[PROBLEM]:
All lines from the entries below that contain the string "voters" should be copied out.

START DATASET RECORDS

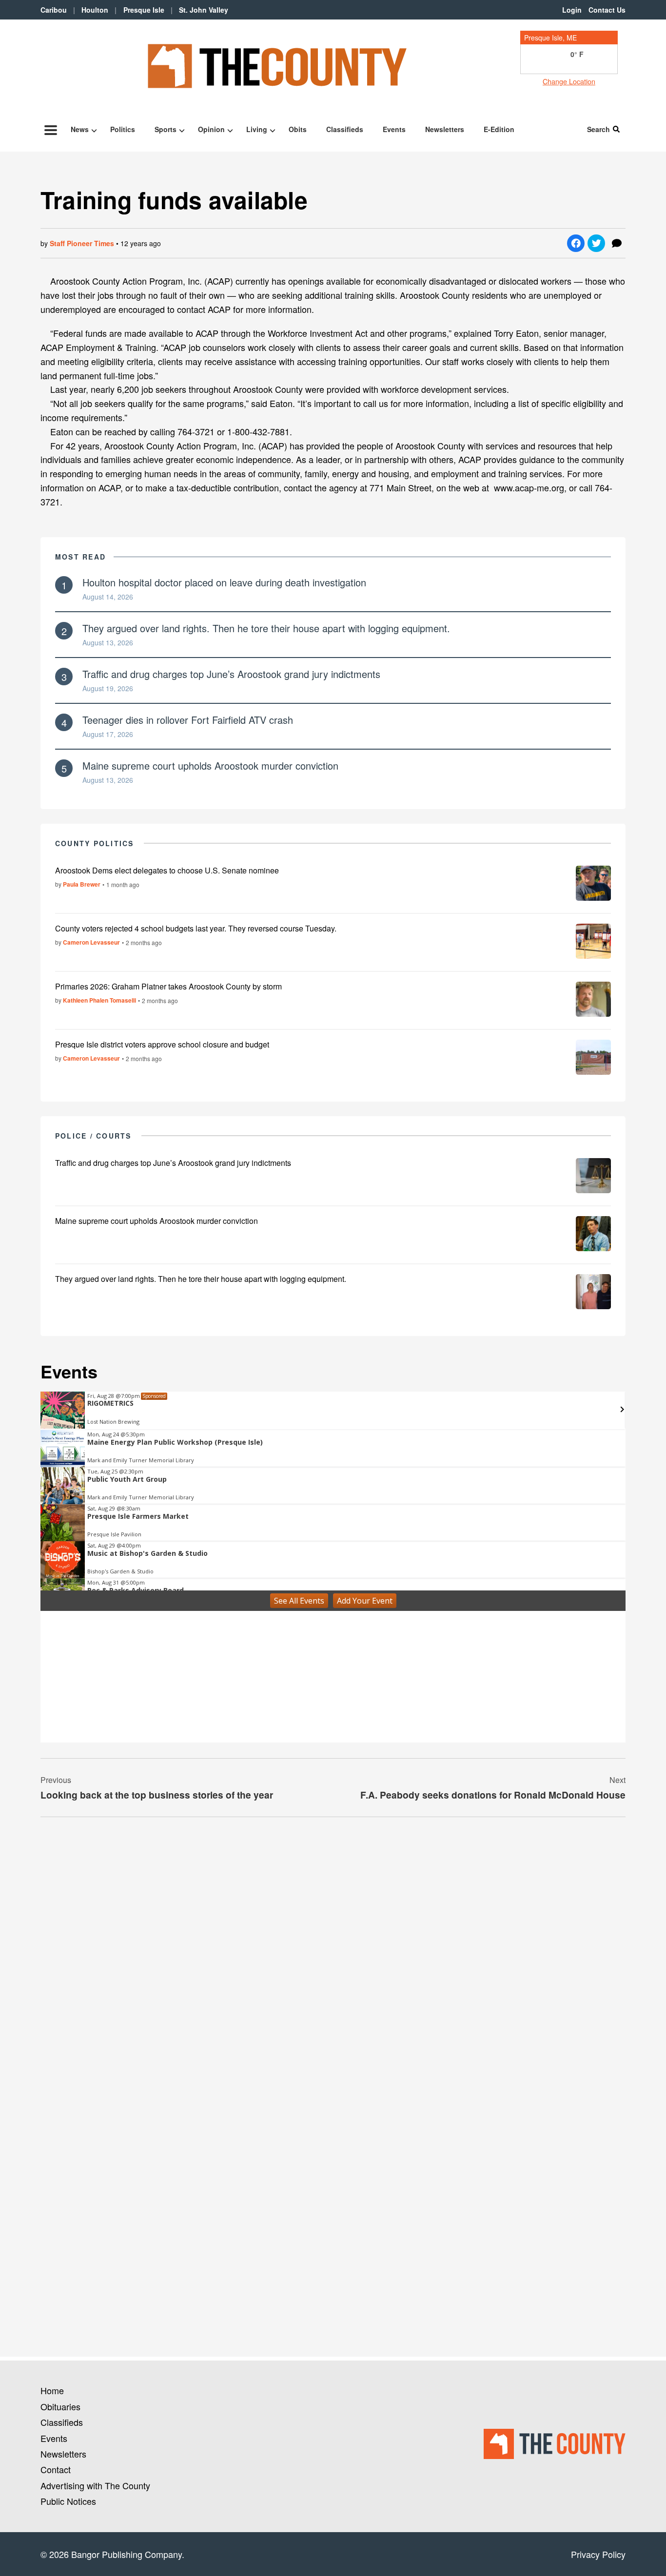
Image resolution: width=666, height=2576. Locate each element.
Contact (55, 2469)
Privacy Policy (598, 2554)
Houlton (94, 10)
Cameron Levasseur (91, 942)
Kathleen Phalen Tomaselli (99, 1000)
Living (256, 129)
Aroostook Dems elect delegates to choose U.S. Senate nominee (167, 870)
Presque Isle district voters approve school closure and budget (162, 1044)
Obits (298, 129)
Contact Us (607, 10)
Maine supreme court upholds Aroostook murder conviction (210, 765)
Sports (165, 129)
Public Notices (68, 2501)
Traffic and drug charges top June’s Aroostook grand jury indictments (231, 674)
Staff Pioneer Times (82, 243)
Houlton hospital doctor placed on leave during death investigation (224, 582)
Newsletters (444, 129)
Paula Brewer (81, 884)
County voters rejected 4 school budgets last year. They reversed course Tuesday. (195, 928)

END DATASET RECORDS

[WORKED SOLUTION]:
Presque Isle district voters approve school closure and budget (162, 1044)
County voters rejected 4 school budgets last year. They reversed course Tuesday. (195, 928)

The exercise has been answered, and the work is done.